- Born: 陶明鶯 11 November New Zealand
- Other names: Lady Allom Raven Hanson (former)
- Citizenship: New Zealander, British
- Occupation(s): Top model Television host Actress Radio producer & DJ Fashion designer
- Spouse: Chevalier Allom
- Modeling information
- Height: 1.73 m (5 ft 8 in)
- Hair color: Dark brown
- Eye color: Brown
- Website: www.raventao.com

= Raven Tao =

New Zealand-born Hong Kong model and entrepreneur

Raven Tao, (titled Lady Allom) is a Eurasian model, media personality and entrepreneur based in Hong Kong.

==Career==

Tao modelled prolifically across Asia in her teens, a cover girl of Harpers Bazaar and other publications.

She starred as the face of international advertising campaigns for Sprite, Escada Laurel, Biore, Sunsilk, Samsung, Ferrero Rocher, Kodak, Honda, Chow Sang Sang, Citroën, Apex Beauty, Haier, Qui Mei, Claire TV, MW-Giorgio Fedon and numerous other global brands.

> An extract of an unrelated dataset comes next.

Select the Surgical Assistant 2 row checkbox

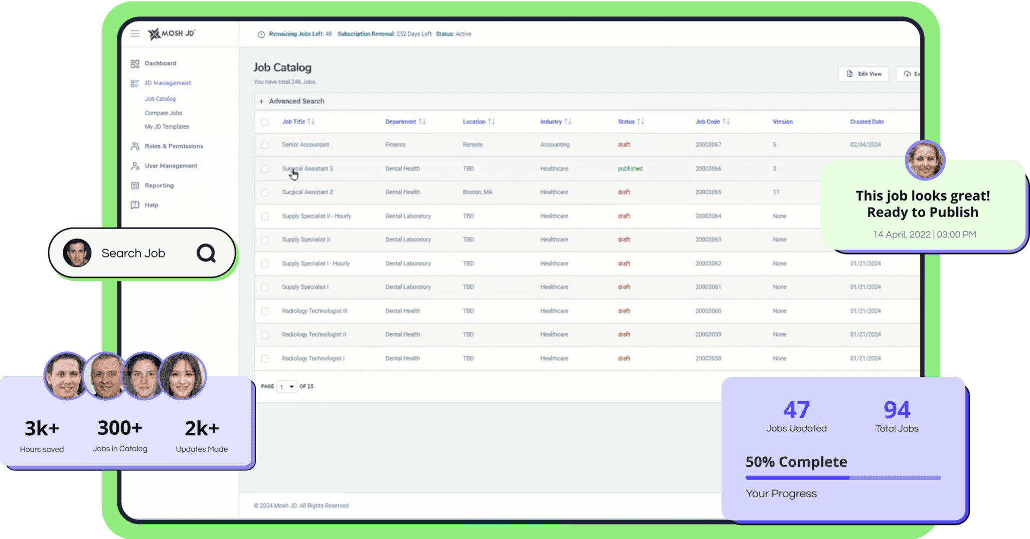click(x=265, y=193)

Tao starred in multiple international campaigns for Vidal Sassoon and Olay, and a semi-global campaign for Olay Total Effects.

Tao's media presenter roles include TV, onstage, radio and celebrity interviews.

She hosted Rockit Hong Kong Music Festival 2004–2006, was radio DJ & producer for MediaCorp Singapore's Top 40 radio station 987fm in 2007, and presented on AXN and HBO Singapore.

Tao hosted on Fox Movies Premium and Channel V International's SPLASH Vol. 7, 8 and 9. She emceed the W Hong Kong 5th Anniversary global broadcast event in 2013, the 2014 Star World series Tokyo Luxe and was an ambassador for luxury realtors Engel & Voelkers HK in The Apartment 2013.

Tao has acted and cameoed in movies. She filmed with director Yick- Sum Poon on Wong Chi Wai's music video 'Building Bridges, Fixing Roads', and starred in Poon's avant-garde short film on SARS, titled STILL which aired at the Torino Film Festival.

Tao has a guest appearance in acclaimed director Ann Hui's 2010 film, All About Love. and has a leading role in the 2012 movie Reunited in Malaysia (Wiedersehen in Malaysia, as Raven Hanson), where she is dubbed in German.

In 2015 Tao founded Hong Kong's first luxury corsetry brand, Pearls & Arsenic which featured on magazine covers and in multiple seasons of Asia's Next Top Model.

== Background ==
Tao is titled Lady Allom by marriage to financier Chevalier Commandeur Zak Allom.

Her mother is ethnically Chinese-Nepalese and her father is English-Polish. She was raised in Hong Kong, Canada, New Zealand and Australia and studied law.

==Charity==

Raven Tao has worked with charitable causes including "Bullets For Beauty", which supports local artisans in war torn countries by recycling military ammunition, youth empowerment program "Project Share" and "Liberty Asia", a charity devoted to prevention of human trafficking. Tao is the poster face and an interviewee of the 2017 documentary on women in media, The Beauty Machine.